## begin Records provided

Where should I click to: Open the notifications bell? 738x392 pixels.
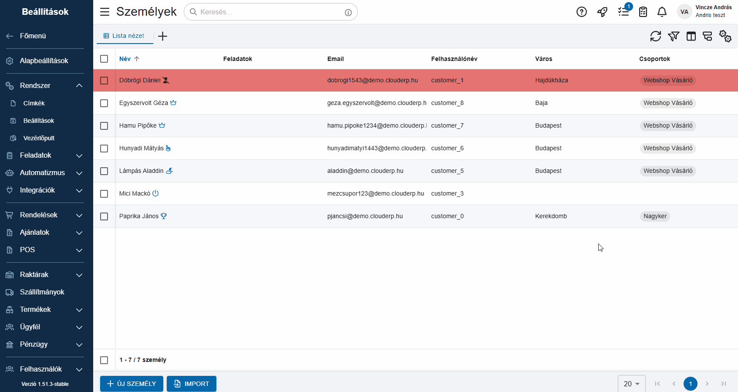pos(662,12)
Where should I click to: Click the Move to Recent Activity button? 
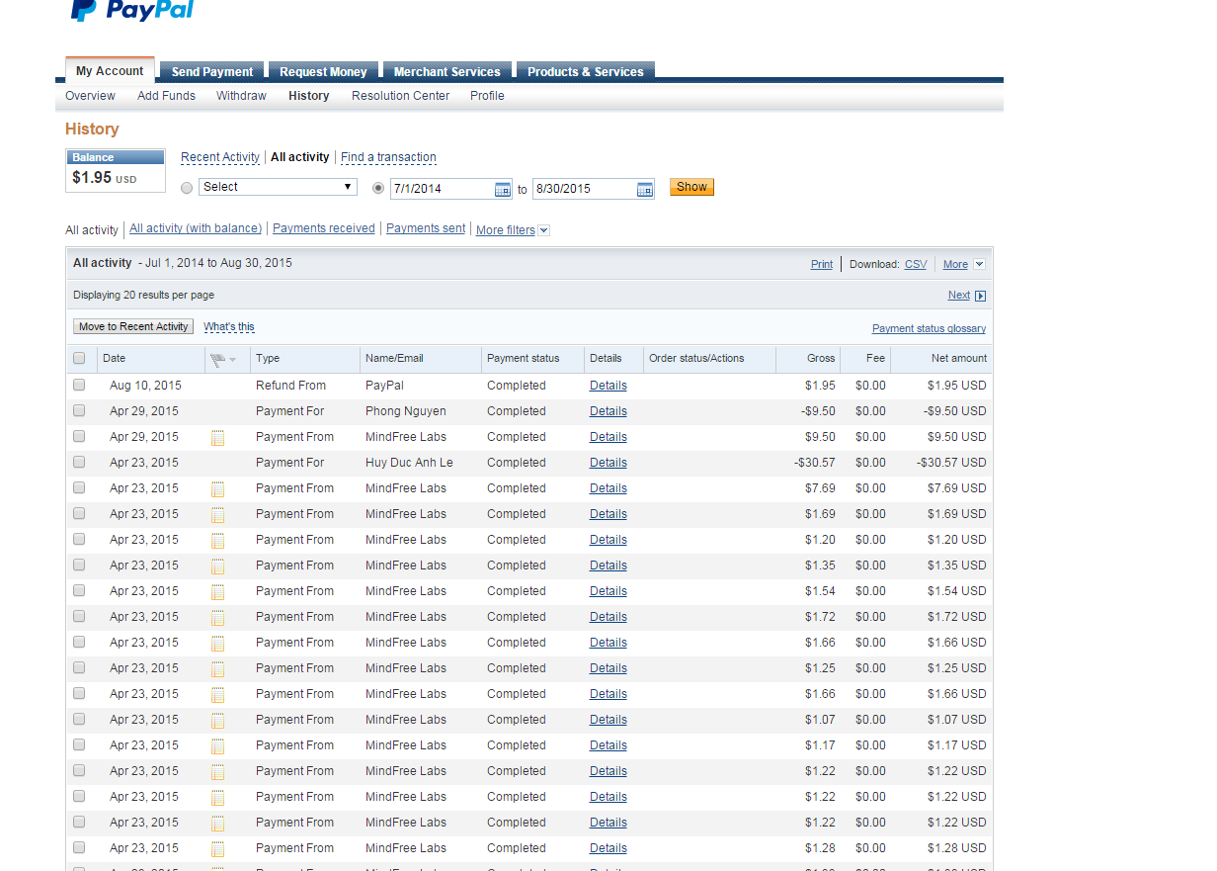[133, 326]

## end Records provided
## begin Records provided

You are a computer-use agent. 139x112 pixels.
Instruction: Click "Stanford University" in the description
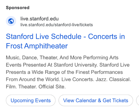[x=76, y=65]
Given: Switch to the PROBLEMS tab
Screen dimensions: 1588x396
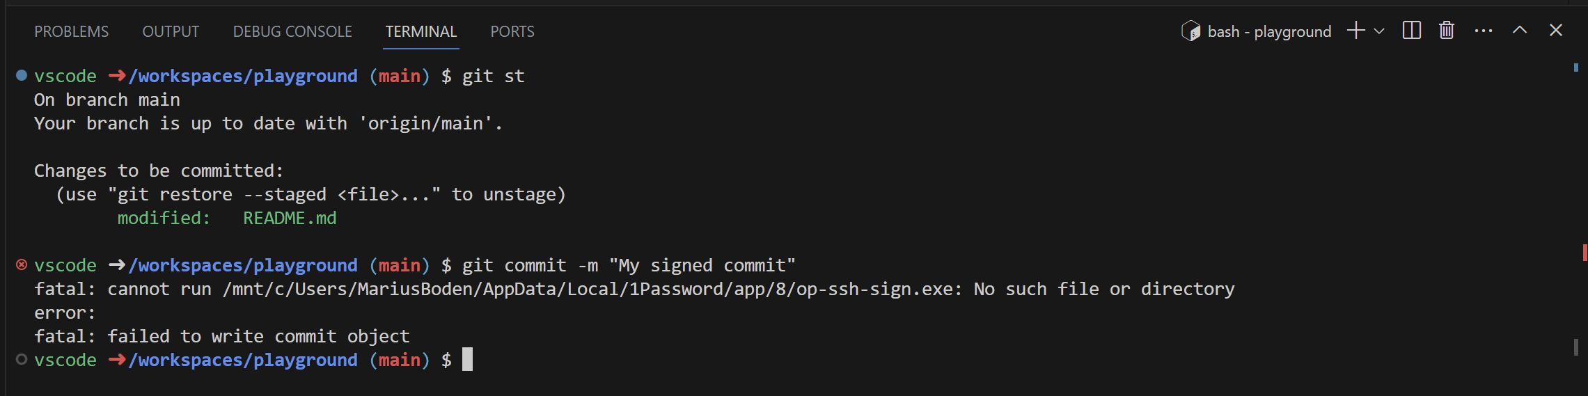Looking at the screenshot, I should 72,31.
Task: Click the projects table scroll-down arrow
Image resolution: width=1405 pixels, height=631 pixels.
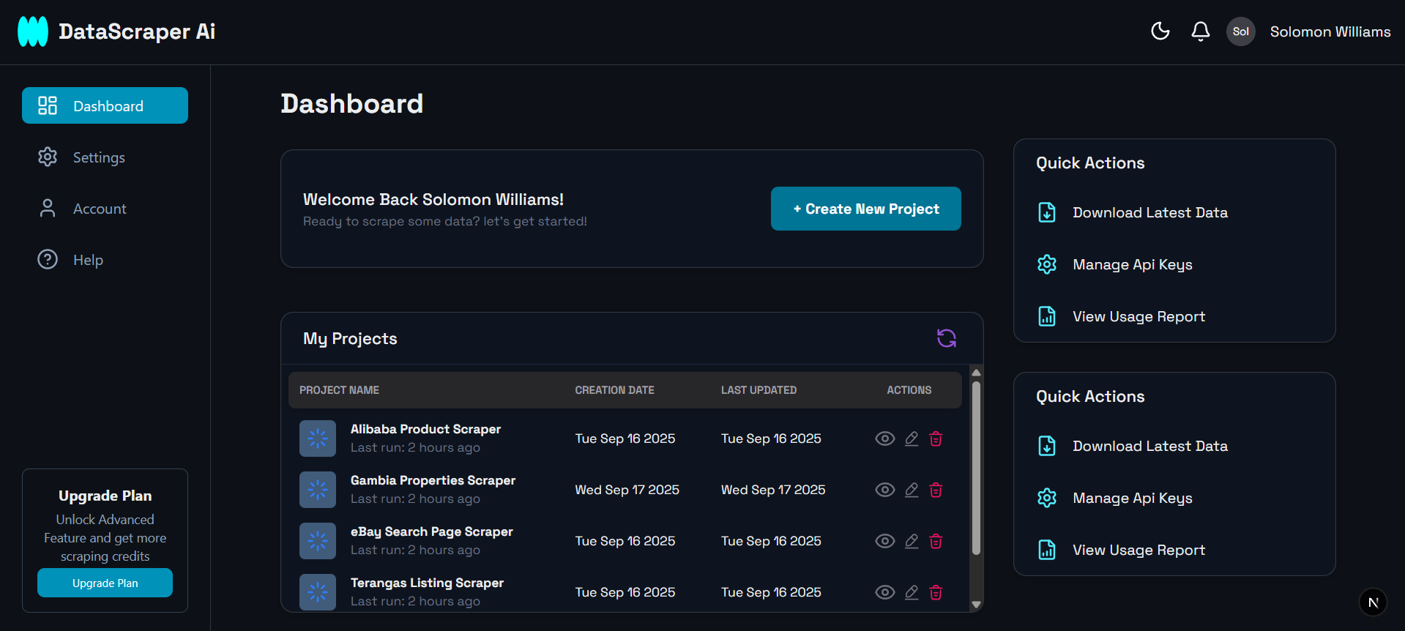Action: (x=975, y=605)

## end Records provided

Task goal:
Return word for word the lines of the listing, starting with the line that contains "You are a computer-use agent. 139x112 pixels." and going on through the line that contains "Action: (x=975, y=605)". Leave the pictures out.

Response:
You are a computer-use agent. 139x112 pixels.
Instruction: Click "Stanford University" in the description
[x=76, y=65]
Given: Switch to the PROBLEMS tab
Screen dimensions: 1588x396
Looking at the screenshot, I should 72,31.
Task: Click the projects table scroll-down arrow
Image resolution: width=1405 pixels, height=631 pixels.
Action: (x=975, y=605)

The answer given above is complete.